[Pixel coordinate grounding data]
+---+
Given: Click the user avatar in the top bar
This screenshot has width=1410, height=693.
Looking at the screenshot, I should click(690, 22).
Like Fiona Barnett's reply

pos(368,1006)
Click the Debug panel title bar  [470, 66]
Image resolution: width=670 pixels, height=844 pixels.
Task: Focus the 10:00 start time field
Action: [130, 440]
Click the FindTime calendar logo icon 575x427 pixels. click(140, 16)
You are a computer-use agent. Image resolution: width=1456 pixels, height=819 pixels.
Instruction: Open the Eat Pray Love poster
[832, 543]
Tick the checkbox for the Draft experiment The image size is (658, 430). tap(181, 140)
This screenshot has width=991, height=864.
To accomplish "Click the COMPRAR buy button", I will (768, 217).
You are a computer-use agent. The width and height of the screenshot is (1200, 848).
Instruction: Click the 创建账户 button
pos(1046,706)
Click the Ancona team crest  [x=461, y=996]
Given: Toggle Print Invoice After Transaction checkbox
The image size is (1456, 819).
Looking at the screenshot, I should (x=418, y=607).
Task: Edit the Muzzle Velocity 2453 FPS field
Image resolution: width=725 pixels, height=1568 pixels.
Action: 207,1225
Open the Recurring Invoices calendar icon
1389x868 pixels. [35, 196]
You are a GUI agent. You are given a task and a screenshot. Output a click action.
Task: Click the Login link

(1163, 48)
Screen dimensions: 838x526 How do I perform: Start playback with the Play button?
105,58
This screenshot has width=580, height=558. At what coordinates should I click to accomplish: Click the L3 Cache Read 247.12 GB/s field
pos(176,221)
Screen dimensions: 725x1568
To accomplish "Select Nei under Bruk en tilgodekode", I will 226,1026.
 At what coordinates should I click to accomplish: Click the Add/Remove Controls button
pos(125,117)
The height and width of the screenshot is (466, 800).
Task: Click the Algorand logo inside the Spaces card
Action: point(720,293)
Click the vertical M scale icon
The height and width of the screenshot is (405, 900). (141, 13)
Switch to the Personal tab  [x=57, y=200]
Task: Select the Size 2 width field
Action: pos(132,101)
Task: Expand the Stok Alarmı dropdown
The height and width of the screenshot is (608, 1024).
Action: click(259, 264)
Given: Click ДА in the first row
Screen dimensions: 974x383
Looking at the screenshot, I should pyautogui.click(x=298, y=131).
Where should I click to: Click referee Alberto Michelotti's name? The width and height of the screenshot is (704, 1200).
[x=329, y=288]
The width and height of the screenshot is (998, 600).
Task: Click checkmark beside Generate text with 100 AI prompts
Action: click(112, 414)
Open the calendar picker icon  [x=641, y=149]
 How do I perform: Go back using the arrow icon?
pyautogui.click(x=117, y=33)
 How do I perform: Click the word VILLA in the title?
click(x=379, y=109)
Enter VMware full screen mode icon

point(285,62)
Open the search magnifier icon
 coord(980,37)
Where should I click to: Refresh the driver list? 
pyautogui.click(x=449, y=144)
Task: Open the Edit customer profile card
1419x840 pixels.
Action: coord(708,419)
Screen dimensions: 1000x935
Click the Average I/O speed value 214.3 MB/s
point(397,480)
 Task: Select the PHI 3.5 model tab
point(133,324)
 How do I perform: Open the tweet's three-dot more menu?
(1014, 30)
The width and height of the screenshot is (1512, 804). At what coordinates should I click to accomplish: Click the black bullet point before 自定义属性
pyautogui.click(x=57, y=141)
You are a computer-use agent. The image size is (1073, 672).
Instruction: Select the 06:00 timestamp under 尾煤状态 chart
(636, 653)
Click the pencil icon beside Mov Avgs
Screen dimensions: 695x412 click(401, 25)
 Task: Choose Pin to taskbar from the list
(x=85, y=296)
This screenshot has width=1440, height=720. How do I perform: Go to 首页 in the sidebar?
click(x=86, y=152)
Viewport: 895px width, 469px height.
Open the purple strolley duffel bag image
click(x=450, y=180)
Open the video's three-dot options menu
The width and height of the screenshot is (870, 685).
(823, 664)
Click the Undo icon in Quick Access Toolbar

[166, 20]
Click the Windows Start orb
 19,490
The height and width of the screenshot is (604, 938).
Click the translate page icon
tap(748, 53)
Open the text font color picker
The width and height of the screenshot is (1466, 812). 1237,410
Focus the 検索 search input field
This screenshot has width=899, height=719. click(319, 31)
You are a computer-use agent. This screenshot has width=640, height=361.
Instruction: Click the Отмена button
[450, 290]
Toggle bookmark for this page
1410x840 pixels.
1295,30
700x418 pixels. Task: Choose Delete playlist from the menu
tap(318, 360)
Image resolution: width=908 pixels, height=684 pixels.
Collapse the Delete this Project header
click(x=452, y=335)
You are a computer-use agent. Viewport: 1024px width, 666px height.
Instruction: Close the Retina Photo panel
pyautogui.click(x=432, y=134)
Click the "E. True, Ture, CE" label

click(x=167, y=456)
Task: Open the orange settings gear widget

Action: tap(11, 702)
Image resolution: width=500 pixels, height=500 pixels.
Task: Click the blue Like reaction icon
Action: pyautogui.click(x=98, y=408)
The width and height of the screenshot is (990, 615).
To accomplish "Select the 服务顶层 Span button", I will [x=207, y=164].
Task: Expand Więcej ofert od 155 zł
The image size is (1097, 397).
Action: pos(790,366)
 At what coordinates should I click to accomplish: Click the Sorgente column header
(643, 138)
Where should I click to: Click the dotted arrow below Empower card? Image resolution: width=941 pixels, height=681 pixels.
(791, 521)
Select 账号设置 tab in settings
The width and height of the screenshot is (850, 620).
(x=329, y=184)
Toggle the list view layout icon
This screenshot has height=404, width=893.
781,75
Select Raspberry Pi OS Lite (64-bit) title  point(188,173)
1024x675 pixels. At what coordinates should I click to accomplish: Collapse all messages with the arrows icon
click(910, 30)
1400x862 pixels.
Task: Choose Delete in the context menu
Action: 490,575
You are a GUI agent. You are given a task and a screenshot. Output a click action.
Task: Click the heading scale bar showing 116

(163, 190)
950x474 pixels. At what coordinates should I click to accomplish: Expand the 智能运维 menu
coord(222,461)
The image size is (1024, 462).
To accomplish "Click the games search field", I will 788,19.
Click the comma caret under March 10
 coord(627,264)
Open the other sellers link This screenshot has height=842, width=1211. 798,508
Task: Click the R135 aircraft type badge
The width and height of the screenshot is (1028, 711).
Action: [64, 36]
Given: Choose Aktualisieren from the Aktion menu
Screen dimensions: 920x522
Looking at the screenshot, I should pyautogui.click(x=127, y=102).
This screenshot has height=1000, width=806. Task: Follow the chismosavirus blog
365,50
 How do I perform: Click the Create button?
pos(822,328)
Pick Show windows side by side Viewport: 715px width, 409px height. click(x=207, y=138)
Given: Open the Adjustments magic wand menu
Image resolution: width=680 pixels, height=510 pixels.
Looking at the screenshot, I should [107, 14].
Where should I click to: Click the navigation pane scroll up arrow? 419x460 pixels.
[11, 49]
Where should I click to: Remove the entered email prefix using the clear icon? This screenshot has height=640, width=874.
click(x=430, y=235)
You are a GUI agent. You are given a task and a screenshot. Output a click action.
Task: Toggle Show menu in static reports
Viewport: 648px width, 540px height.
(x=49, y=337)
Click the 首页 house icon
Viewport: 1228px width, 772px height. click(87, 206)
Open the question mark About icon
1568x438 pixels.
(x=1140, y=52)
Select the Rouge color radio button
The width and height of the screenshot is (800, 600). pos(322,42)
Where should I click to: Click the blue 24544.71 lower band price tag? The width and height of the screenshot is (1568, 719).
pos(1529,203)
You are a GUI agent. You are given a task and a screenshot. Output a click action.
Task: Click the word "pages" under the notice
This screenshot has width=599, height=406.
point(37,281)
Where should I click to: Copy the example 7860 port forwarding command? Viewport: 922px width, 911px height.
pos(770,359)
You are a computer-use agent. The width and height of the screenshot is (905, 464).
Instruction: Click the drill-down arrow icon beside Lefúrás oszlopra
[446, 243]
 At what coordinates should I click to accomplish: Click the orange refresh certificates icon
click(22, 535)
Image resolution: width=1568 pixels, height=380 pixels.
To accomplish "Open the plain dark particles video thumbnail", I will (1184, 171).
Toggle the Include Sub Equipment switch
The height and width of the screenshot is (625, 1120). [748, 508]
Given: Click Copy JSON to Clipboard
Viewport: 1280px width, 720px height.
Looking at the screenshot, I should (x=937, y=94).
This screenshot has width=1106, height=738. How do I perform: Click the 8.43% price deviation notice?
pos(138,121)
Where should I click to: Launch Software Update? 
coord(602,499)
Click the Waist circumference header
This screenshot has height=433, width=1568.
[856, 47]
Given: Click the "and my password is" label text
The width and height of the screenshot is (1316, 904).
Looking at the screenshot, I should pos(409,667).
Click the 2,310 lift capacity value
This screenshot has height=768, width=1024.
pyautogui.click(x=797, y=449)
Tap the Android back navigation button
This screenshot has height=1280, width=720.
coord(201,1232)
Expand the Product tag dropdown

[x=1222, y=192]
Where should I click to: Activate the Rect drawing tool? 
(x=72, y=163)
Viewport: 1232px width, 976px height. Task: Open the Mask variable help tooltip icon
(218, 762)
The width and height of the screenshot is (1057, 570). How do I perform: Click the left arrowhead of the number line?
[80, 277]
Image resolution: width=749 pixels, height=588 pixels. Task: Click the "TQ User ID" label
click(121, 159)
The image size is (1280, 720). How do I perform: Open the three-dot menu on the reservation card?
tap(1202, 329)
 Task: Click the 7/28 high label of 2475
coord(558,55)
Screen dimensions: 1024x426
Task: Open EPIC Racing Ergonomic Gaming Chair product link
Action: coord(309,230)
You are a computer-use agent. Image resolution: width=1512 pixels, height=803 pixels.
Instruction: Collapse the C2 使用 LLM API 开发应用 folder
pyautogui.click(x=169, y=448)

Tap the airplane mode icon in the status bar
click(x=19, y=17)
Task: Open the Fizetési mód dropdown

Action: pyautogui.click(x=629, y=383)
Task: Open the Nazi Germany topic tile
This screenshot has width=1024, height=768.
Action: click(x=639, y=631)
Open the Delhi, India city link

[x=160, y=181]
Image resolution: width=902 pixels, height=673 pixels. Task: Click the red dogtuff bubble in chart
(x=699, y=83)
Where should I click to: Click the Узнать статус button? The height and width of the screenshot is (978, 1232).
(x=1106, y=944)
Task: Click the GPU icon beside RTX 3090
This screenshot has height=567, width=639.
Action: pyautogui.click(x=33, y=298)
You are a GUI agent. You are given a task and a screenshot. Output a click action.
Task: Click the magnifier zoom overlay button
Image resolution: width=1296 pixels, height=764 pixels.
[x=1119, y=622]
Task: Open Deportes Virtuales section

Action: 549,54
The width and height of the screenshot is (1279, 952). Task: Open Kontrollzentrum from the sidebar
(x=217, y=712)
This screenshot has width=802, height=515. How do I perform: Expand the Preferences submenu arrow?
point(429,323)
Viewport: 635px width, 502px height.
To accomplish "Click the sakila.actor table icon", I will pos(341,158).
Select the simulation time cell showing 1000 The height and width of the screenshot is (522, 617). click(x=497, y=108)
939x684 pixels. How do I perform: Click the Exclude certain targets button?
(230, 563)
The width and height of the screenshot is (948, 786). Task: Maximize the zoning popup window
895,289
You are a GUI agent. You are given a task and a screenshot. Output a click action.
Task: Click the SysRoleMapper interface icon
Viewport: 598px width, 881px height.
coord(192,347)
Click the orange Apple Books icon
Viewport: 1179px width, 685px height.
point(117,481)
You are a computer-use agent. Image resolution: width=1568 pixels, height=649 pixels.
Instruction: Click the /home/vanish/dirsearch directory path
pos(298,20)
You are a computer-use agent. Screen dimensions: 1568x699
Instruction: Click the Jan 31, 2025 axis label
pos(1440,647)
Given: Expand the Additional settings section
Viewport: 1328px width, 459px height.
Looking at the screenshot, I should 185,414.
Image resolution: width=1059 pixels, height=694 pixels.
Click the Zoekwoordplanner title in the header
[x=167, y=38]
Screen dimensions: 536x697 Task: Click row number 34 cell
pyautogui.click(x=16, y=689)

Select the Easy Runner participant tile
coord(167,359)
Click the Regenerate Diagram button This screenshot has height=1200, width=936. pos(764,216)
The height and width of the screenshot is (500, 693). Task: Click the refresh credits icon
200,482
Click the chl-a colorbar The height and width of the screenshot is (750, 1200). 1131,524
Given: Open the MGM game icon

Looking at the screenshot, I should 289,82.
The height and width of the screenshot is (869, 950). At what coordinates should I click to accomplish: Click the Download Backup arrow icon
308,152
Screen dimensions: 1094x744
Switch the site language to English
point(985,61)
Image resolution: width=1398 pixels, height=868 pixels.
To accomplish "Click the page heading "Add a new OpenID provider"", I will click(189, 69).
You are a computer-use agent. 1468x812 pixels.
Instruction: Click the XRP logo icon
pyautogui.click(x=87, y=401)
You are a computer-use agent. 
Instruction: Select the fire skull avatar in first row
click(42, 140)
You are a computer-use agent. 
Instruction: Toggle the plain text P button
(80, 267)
+---+
- **Aim of the task**:
Beginning at the top of the entries above, output each line exactly, and end with the line in which "Given: Toggle Print" appears.

- **Result of this task**:
Given: Click the user avatar in the top bar
This screenshot has width=1410, height=693.
Looking at the screenshot, I should click(690, 22).
Like Fiona Barnett's reply

pos(368,1006)
Click the Debug panel title bar  [470, 66]
Image resolution: width=670 pixels, height=844 pixels.
Task: Focus the 10:00 start time field
Action: [130, 440]
Click the FindTime calendar logo icon 575x427 pixels. click(140, 16)
You are a computer-use agent. Image resolution: width=1456 pixels, height=819 pixels.
Instruction: Open the Eat Pray Love poster
[832, 543]
Tick the checkbox for the Draft experiment The image size is (658, 430). tap(181, 140)
This screenshot has width=991, height=864.
To accomplish "Click the COMPRAR buy button", I will (768, 217).
You are a computer-use agent. The width and height of the screenshot is (1200, 848).
Instruction: Click the 创建账户 button
pos(1046,706)
Click the Ancona team crest  [x=461, y=996]
Given: Toggle Print Invoice After Transaction checkbox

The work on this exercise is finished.